Records from a data source:
....

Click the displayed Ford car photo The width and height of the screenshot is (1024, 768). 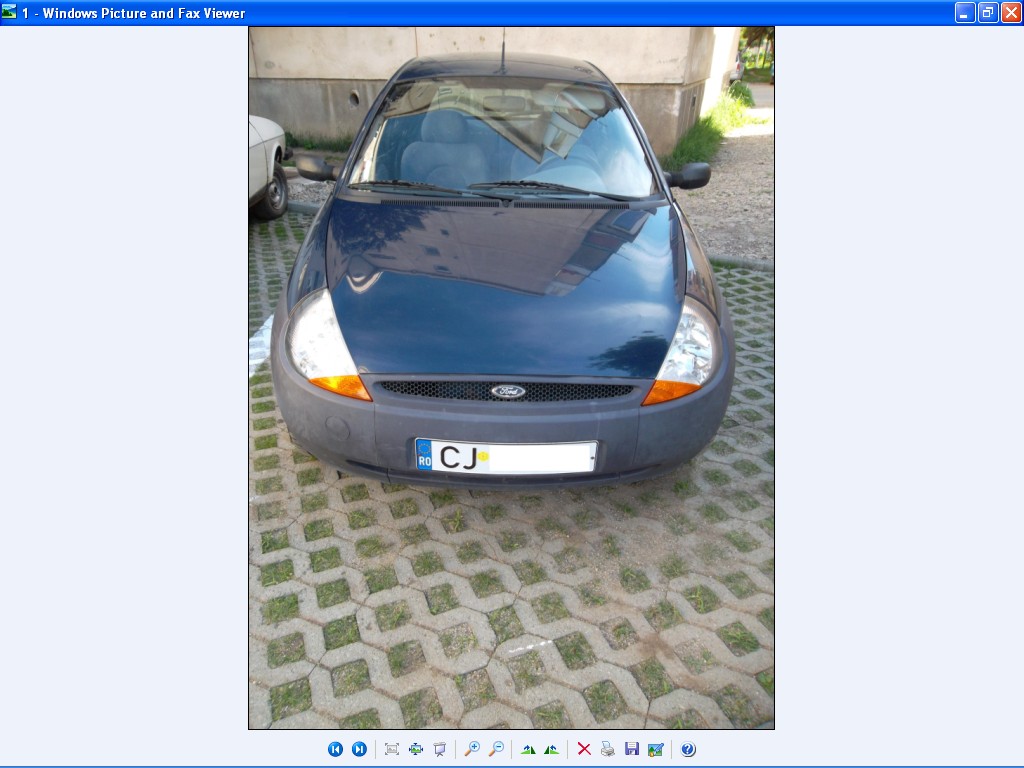(511, 300)
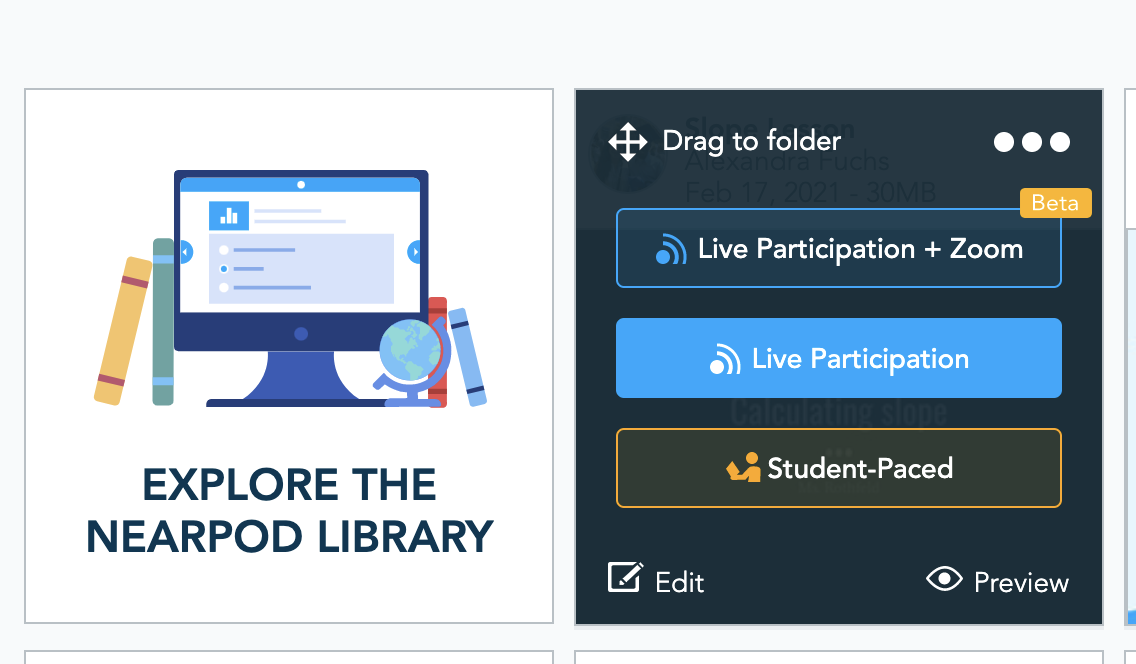Click the four-arrow drag to folder icon
The height and width of the screenshot is (664, 1136).
(628, 142)
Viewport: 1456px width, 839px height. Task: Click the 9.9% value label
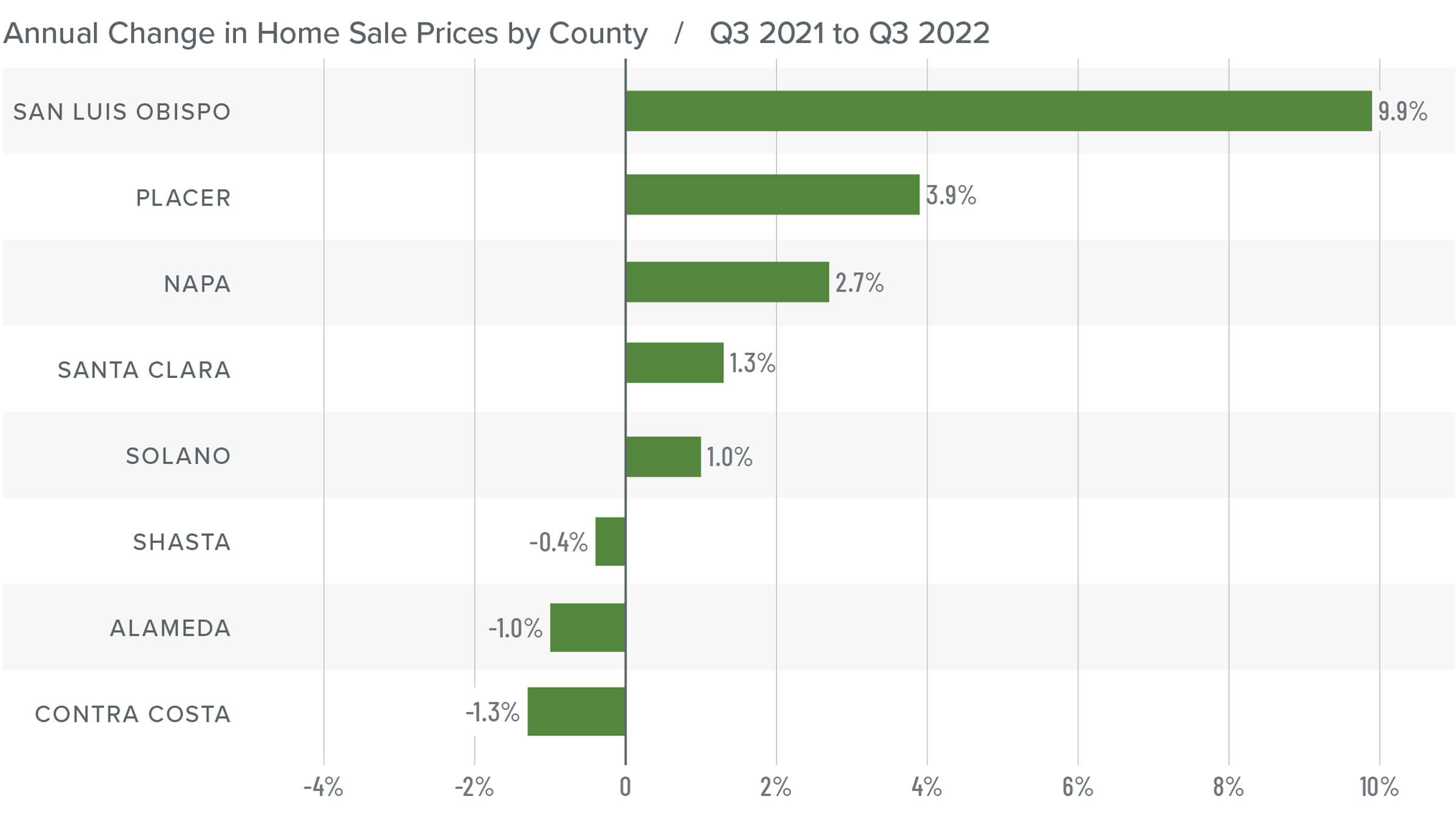coord(1402,112)
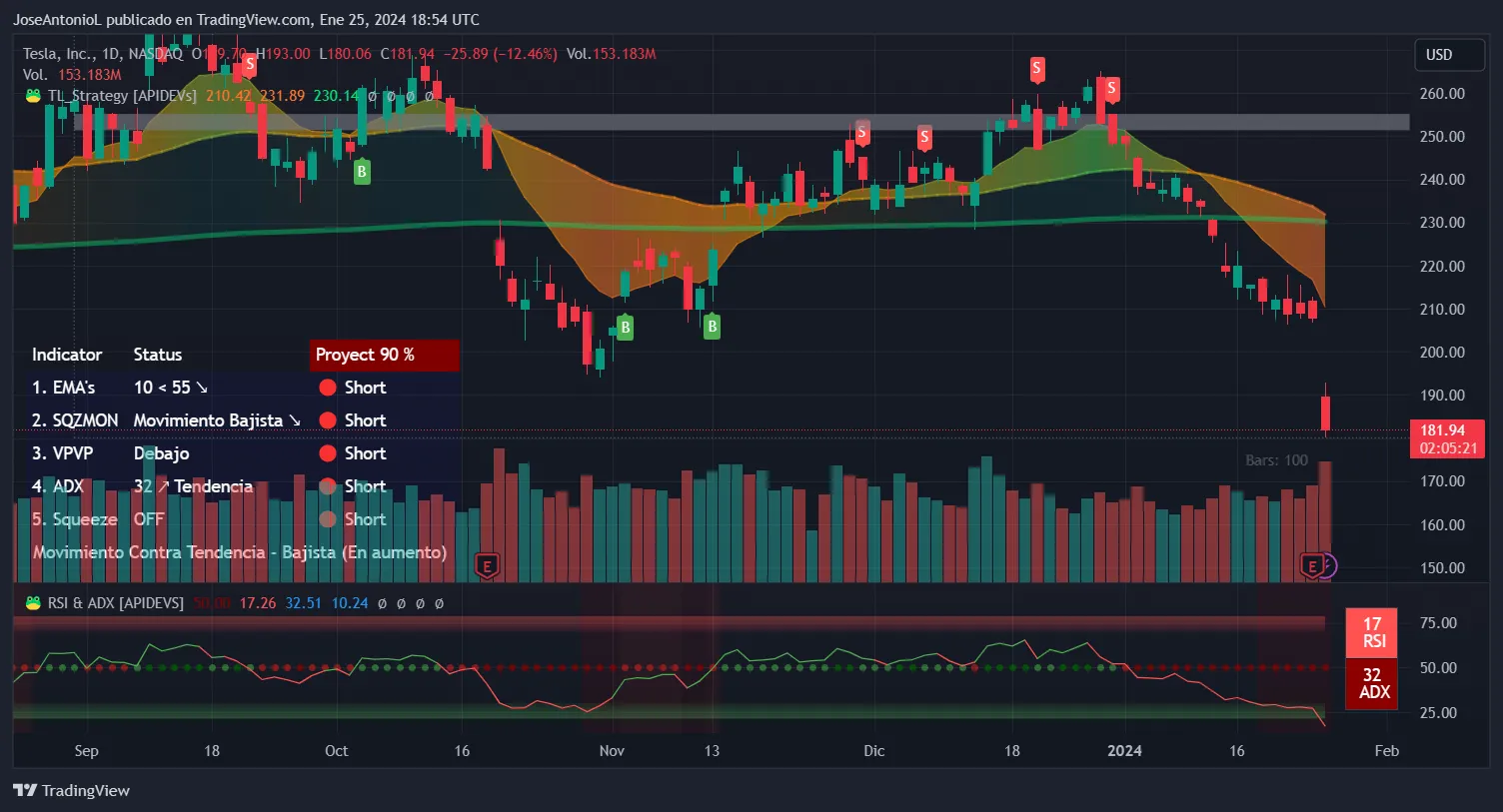This screenshot has height=812, width=1503.
Task: Click the green B buy signal marker in November
Action: click(624, 326)
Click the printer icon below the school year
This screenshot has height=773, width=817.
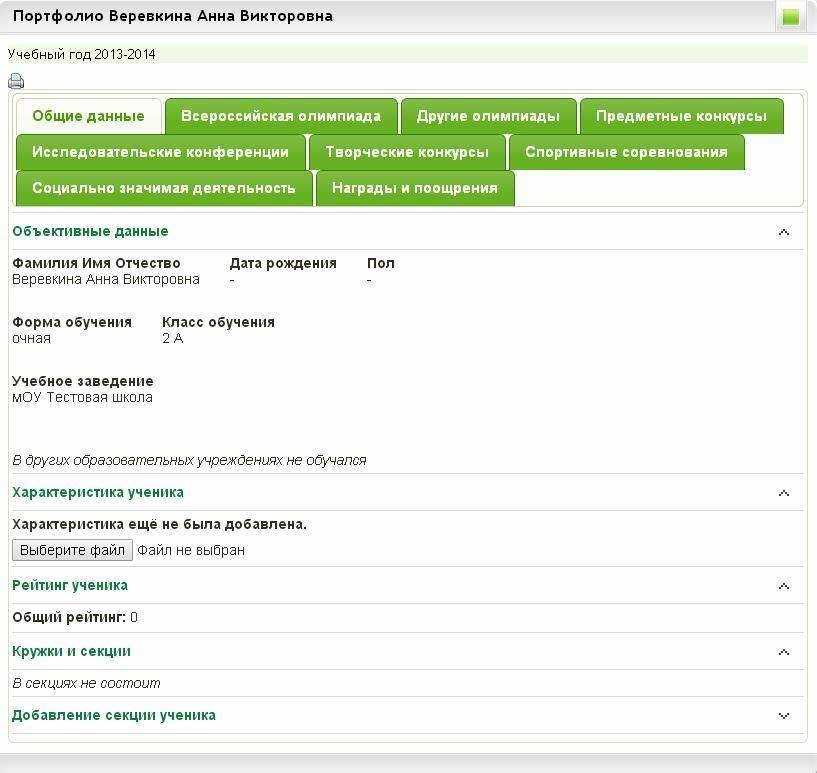click(16, 81)
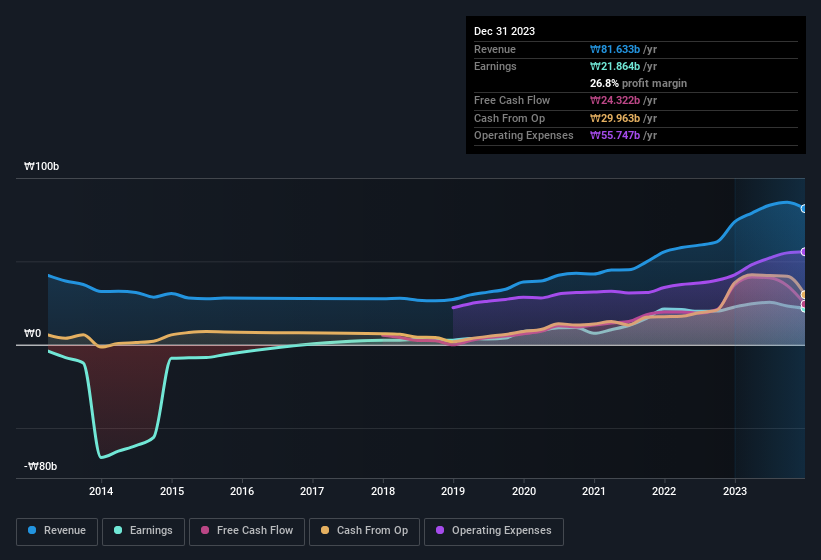
Task: Click the earnings trough near 2014
Action: coord(101,457)
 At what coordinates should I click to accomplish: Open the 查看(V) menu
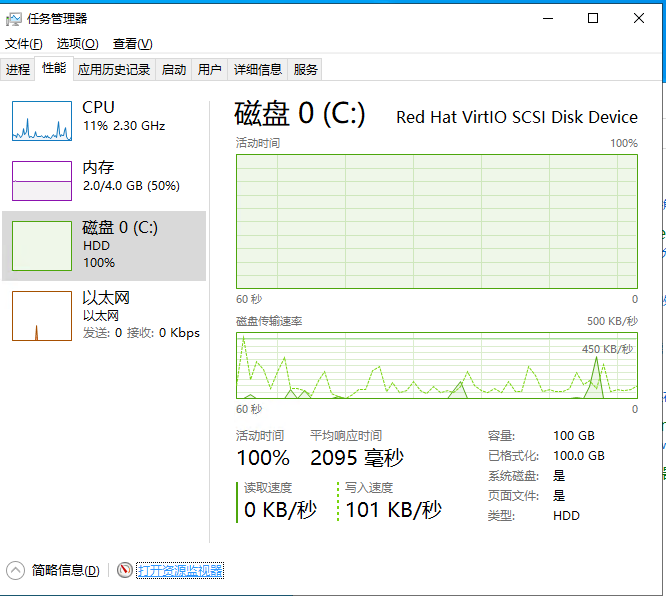coord(132,43)
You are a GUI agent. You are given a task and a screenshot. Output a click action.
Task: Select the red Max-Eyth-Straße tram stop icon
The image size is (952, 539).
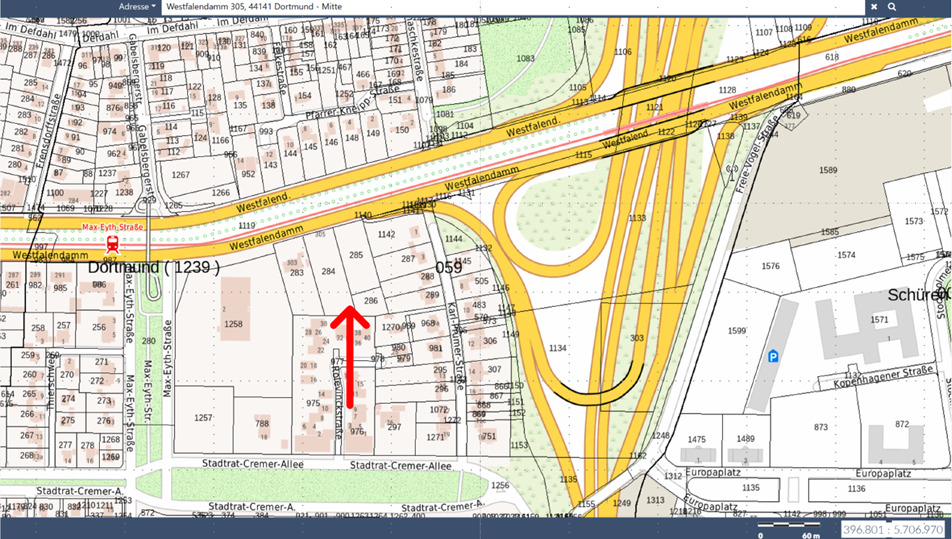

....

WORK REQUEST
No pictures belong in the copy. Retype exactly, and only, the lines from the line containing "This screenshot has height=773, width=817." through the last line of the data, both included.

RESPONSE TO THIS EXERCISE
This screenshot has height=773, width=817.
click(16, 81)
Task: Click the earnings trough near 2014
Action: coord(101,457)
 At what coordinates should I click to accomplish: Open the 查看(V) menu
coord(132,43)
You are a GUI agent. You are given a task and a screenshot. Output a click action.
Task: Select the red Max-Eyth-Straße tram stop icon
The image size is (952, 539).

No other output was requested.